MissingValues

Evaluates dataset quality by ensuring missing value ratio across all features does not exceed a set threshold.

Purpose

The Missing Values test is designed to evaluate the quality of a dataset by measuring the number of missing values across all features. The objective is to ensure that the ratio of missing data to total data is less than a predefined threshold, defaulting to 1, in order to maintain the data quality necessary for reliable predictive strength in a machine learning model.

Test Mechanism

The mechanism for this test involves iterating through each column of the dataset, counting missing values (represented as NaNs), and calculating the percentage they represent against the total number of rows. The test then checks if these missing value counts are less than the predefined min_threshold.
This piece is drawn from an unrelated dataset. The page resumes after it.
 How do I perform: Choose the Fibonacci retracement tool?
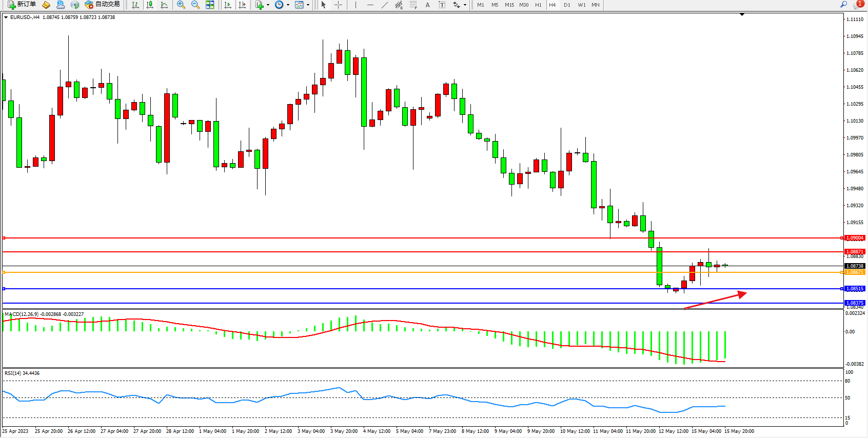(x=413, y=5)
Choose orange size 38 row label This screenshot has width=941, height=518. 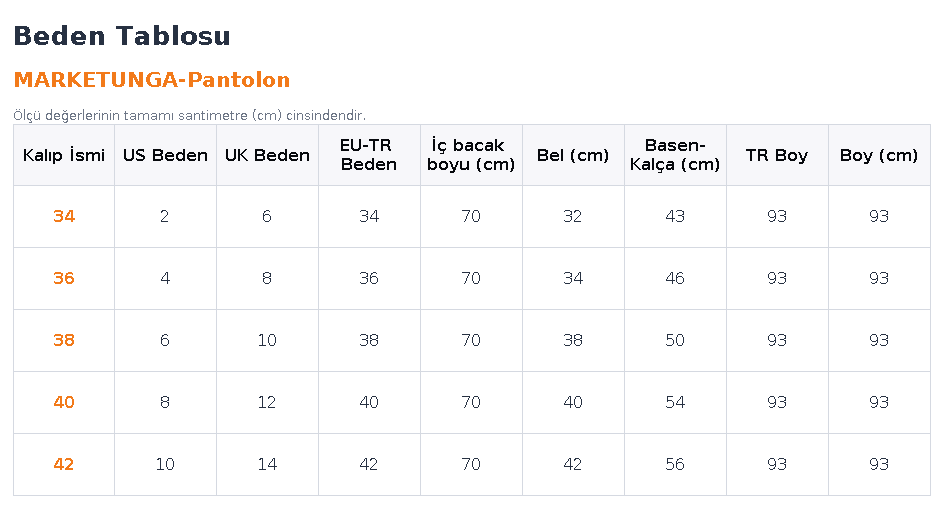[x=64, y=340]
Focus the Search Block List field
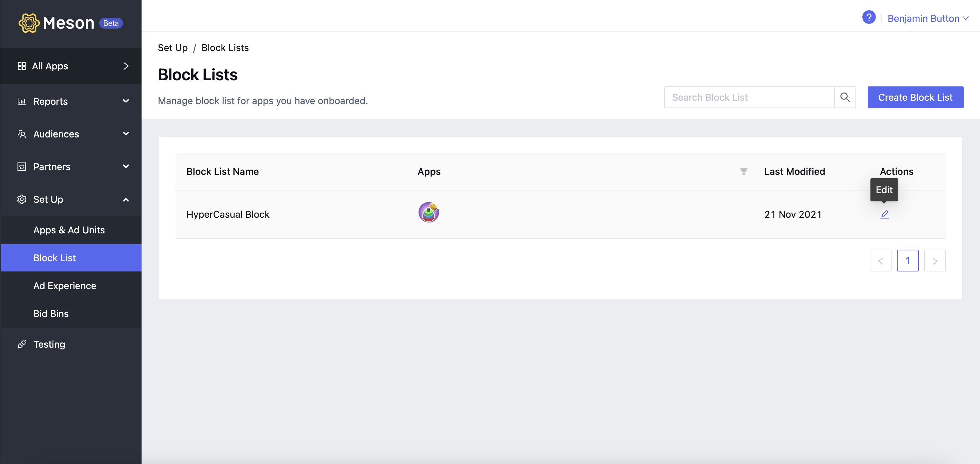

The results are shown in a table summarizing each column, the number of missing values, the percentage of missing values in each column, and a Pass/Fail status based on the threshold comparison.

Signs of High Risk

  • When the number of missing values in any column exceeds the min_threshold value.
  • Presence of missing values across many columns, leading to multiple instances of failing the threshold.

Strengths

  • Quick and granular identification of missing data across each feature in the dataset.
  • Provides an effective and straightforward means of maintaining data quality, essential for constructing efficient machine learning models.

Limitations

  • Does not suggest the root causes of the missing values or recommend ways to impute or handle them.
  • May overlook features with significant missing data but still less than the min_threshold, potentially impacting the model.
  • Does not account for data encoded as values like “-999” or “None,” which might not technically classify as missing but could bear similar implications.